Collected data entries:
•••••

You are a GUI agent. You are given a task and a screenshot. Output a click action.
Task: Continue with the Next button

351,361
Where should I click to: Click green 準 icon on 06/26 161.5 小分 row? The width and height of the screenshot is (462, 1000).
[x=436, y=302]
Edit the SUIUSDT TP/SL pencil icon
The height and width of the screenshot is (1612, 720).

•••••

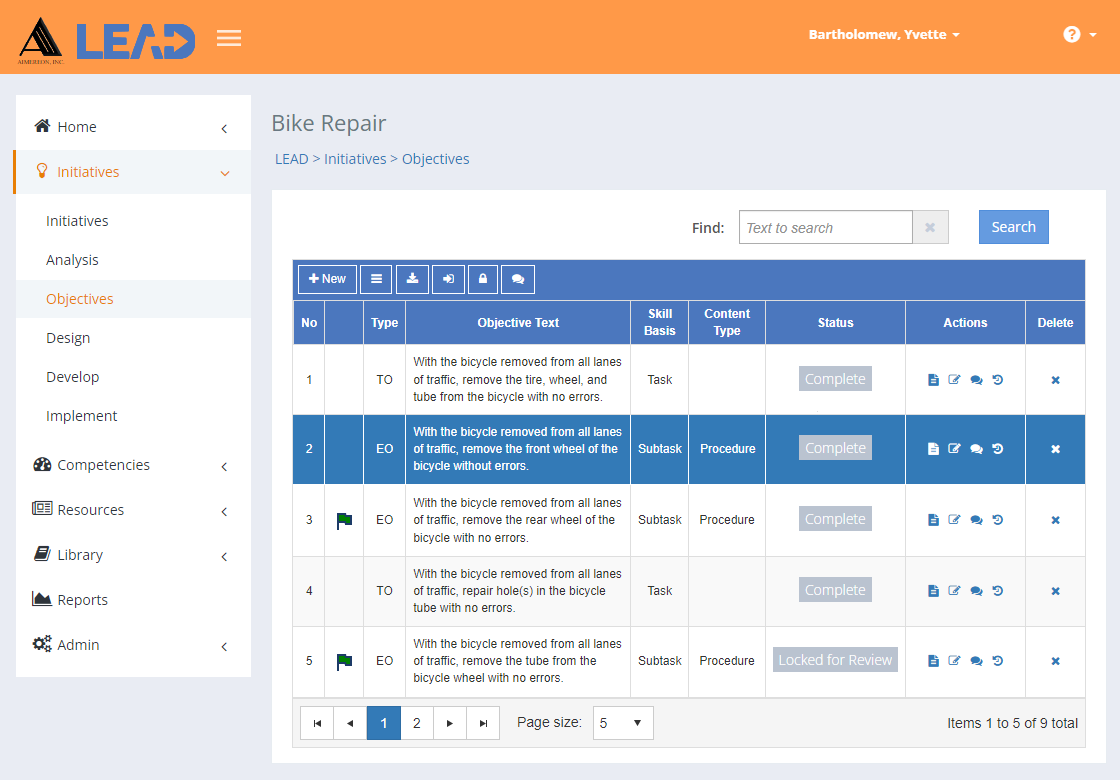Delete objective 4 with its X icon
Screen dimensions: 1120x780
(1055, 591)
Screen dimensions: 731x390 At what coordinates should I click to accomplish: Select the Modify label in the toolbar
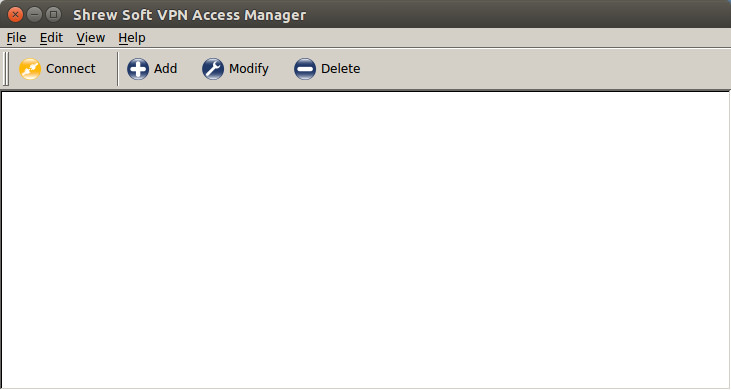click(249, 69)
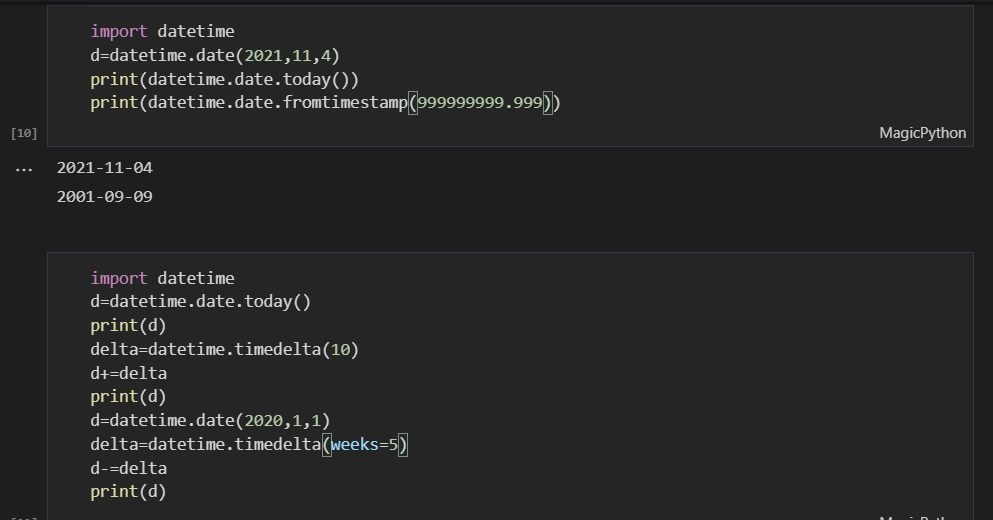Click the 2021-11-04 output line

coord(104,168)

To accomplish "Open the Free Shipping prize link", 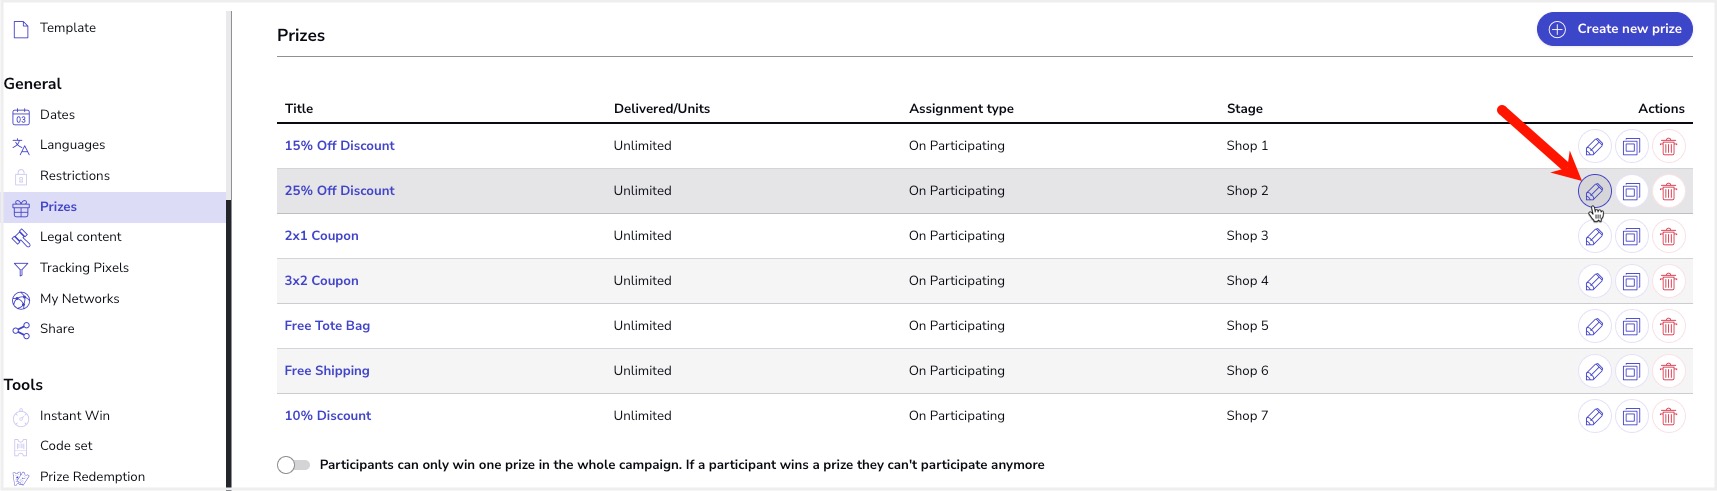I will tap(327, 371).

•••••

## PROBLEM REQUIREMENTS
Look above for the line holding "You are a GUI" and the line holding "The height and". Retype both, and every line between them, word for word and nothing else.

## WRITTEN RESPONSE
You are a GUI agent. You are given a task and a screenshot. Output a click action.
Task: Continue with the Next button

351,361
Where should I click to: Click green 準 icon on 06/26 161.5 小分 row? The width and height of the screenshot is (462, 1000).
[x=436, y=302]
Edit the SUIUSDT TP/SL pencil icon
The height and width of the screenshot is (1612, 720).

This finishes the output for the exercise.